_EXERCISE AIM_: Return exactly the lines below, starting with the one that has "1110x325 pixels. At" and going on through the one that has "Task: Switch to the Balances tab".

━━━━

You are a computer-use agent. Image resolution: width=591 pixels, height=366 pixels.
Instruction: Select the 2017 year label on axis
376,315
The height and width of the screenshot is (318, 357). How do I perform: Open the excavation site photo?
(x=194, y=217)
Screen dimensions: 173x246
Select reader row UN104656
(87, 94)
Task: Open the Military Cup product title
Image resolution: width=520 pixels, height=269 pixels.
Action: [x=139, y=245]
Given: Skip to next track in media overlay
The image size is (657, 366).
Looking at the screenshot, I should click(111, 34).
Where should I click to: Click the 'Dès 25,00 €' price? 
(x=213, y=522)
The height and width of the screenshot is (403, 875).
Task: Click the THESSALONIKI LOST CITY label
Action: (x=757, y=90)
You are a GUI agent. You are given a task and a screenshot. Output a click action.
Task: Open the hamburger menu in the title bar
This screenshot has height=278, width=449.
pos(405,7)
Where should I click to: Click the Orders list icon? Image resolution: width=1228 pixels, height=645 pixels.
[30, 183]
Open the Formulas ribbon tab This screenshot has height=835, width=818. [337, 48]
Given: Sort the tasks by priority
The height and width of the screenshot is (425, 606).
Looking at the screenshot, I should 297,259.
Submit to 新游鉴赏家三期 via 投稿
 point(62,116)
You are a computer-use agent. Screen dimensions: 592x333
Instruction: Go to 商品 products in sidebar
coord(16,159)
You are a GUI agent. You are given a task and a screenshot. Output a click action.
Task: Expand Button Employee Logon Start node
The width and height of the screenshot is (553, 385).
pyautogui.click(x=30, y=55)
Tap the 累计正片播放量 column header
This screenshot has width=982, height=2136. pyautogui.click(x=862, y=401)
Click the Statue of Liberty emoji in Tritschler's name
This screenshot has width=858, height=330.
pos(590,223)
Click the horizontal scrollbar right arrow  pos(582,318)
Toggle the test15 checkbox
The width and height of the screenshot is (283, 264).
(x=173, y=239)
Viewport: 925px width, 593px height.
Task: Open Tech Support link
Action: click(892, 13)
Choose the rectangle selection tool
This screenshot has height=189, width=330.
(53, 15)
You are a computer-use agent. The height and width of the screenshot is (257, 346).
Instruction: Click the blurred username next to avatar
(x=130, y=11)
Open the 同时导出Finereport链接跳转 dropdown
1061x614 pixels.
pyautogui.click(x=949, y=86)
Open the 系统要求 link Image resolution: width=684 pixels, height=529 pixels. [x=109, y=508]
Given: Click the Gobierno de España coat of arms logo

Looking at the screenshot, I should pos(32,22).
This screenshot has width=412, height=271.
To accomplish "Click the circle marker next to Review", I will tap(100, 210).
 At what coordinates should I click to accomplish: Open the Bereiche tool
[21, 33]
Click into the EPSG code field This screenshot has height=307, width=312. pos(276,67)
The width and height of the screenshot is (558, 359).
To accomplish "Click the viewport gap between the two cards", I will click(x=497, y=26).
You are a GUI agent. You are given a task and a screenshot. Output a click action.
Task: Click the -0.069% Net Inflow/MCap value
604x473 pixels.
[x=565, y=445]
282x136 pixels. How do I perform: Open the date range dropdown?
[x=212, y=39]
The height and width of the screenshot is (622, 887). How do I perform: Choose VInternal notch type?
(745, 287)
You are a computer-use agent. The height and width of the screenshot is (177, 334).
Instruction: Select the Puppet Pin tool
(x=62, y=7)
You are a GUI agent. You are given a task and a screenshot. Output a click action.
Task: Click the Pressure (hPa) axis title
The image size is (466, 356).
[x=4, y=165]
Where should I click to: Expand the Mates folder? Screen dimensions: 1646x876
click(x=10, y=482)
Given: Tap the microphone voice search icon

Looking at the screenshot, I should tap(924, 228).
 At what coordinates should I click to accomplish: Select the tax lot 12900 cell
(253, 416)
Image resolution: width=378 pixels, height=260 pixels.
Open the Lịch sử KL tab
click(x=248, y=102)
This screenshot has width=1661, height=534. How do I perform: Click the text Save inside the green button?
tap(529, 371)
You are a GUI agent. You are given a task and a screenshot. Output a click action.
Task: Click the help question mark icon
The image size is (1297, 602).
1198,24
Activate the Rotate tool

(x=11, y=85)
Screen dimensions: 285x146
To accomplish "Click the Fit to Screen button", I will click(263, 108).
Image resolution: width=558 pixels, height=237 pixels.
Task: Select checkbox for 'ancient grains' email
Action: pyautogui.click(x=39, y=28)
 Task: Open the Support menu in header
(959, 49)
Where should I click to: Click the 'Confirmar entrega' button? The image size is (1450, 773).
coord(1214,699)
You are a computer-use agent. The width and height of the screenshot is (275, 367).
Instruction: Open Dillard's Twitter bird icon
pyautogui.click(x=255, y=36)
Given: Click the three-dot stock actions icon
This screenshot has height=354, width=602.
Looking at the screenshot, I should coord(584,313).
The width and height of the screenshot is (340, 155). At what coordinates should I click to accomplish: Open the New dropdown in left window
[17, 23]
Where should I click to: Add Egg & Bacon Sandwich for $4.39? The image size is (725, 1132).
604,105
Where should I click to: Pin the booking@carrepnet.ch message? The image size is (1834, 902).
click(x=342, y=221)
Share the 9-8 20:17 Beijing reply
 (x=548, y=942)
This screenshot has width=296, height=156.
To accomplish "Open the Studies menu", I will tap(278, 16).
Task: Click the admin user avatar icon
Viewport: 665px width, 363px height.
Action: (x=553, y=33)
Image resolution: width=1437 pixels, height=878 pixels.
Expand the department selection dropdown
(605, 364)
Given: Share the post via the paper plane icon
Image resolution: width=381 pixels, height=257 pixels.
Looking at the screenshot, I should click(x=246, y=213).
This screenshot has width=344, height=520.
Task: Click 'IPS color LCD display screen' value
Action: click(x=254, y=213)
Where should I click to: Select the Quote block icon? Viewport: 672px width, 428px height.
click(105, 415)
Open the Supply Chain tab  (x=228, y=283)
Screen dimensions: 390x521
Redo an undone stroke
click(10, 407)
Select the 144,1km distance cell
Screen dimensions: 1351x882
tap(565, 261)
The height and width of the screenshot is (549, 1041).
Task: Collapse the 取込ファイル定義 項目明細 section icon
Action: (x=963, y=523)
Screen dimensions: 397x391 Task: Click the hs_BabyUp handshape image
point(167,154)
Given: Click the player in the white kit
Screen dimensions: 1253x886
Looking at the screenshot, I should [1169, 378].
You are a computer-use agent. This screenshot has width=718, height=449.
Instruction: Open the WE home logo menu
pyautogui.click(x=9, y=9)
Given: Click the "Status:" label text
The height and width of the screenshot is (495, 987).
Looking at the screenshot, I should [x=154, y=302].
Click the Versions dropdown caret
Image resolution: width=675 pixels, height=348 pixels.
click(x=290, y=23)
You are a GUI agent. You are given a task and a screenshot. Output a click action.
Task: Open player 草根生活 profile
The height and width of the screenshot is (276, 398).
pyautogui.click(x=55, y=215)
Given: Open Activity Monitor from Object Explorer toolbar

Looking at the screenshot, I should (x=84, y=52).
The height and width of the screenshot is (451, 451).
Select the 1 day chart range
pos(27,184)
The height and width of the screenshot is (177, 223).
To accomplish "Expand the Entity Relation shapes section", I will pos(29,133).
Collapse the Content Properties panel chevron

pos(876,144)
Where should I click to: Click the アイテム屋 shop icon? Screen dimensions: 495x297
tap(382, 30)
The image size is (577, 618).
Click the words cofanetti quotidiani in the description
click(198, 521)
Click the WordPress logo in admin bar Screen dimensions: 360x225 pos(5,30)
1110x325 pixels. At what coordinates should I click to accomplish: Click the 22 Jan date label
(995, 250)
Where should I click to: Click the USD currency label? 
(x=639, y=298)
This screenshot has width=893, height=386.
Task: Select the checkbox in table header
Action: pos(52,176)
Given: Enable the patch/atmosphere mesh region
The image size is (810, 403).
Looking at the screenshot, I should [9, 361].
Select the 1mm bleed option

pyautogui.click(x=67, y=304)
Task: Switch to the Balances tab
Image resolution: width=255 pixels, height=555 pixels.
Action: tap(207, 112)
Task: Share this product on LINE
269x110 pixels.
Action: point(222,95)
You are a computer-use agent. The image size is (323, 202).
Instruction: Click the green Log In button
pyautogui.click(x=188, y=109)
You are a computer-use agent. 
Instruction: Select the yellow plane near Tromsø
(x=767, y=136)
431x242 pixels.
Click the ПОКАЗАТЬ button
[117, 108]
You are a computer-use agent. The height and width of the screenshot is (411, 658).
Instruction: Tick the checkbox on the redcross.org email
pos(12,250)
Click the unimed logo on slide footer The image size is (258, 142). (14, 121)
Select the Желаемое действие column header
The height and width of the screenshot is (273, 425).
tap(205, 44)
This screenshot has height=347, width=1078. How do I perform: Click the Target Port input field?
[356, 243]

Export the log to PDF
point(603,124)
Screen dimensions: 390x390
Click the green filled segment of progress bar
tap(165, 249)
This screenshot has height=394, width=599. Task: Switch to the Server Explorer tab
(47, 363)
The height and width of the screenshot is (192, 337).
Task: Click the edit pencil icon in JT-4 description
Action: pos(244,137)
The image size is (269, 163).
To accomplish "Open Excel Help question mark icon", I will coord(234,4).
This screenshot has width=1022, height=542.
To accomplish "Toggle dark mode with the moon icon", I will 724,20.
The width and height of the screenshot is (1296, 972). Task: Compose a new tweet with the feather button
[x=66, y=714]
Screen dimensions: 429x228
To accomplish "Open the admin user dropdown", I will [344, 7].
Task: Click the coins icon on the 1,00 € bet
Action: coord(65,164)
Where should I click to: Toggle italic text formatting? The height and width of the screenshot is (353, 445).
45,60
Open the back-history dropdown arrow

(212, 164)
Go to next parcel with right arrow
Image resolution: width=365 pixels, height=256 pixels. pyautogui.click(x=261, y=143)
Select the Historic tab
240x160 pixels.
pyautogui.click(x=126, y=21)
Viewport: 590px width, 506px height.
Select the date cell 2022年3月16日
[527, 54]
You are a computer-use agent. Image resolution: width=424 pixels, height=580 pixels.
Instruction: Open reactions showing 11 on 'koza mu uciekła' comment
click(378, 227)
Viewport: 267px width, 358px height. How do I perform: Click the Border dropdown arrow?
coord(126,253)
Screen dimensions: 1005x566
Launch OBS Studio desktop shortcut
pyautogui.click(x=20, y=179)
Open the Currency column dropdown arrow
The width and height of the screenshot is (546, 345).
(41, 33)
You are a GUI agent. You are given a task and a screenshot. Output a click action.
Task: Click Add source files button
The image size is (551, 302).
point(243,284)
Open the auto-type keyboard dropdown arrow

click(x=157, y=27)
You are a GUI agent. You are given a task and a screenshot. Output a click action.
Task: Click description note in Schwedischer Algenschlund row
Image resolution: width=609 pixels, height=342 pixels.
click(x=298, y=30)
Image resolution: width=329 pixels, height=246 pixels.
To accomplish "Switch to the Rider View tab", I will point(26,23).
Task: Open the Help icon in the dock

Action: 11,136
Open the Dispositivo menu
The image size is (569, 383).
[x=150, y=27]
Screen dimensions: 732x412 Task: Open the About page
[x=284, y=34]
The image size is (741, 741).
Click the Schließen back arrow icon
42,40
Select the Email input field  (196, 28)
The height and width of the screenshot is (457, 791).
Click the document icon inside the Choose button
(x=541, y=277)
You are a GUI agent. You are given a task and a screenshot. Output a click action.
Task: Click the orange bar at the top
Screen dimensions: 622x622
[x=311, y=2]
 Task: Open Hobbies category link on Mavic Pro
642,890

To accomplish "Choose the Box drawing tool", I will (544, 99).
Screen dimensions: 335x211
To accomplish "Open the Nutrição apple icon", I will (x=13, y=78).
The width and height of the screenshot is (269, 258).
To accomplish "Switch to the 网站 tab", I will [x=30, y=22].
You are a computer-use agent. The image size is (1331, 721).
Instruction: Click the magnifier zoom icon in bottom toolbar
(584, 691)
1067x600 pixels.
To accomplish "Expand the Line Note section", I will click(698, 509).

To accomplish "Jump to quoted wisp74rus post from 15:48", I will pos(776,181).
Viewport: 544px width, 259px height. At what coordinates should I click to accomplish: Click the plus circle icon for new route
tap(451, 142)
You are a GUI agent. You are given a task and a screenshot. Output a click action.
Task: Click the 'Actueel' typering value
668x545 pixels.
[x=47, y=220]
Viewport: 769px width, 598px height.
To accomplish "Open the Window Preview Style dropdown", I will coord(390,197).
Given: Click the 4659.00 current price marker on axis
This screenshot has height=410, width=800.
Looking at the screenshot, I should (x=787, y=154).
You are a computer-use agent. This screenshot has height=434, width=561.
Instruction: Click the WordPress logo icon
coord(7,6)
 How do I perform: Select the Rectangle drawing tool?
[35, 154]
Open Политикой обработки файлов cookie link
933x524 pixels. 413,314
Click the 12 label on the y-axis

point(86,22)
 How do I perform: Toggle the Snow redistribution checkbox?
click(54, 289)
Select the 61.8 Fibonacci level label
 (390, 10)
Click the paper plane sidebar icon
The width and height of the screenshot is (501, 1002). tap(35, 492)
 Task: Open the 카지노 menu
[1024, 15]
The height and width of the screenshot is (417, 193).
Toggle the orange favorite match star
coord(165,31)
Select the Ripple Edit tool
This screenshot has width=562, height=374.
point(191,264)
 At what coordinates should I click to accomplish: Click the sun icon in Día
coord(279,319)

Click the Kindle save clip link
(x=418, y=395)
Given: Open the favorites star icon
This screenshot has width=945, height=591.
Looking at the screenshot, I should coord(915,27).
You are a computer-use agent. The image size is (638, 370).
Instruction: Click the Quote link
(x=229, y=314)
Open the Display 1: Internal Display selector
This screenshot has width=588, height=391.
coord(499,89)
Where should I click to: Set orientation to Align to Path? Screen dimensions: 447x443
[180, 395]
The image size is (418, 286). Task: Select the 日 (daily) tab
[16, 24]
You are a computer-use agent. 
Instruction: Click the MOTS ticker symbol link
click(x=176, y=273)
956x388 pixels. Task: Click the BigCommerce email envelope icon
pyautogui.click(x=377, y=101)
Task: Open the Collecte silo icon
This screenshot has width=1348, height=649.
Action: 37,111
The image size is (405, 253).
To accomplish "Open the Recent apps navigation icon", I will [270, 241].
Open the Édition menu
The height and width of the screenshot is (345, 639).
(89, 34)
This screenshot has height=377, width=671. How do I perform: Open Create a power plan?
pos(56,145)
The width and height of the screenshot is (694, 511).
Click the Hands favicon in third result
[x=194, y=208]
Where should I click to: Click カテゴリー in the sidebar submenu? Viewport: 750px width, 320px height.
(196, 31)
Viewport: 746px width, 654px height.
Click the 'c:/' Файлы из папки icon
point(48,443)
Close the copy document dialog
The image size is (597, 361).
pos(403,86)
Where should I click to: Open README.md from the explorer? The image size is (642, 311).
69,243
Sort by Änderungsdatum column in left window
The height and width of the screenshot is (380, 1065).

━━━━

_TASK ANSWER_:
1110x325 pixels. At what coordinates should I click to accomplish: Click the 22 Jan date label
(995, 250)
Where should I click to: Click the USD currency label? 
(x=639, y=298)
This screenshot has width=893, height=386.
Task: Select the checkbox in table header
Action: pos(52,176)
Given: Enable the patch/atmosphere mesh region
The image size is (810, 403).
Looking at the screenshot, I should [9, 361].
Select the 1mm bleed option

pyautogui.click(x=67, y=304)
Task: Switch to the Balances tab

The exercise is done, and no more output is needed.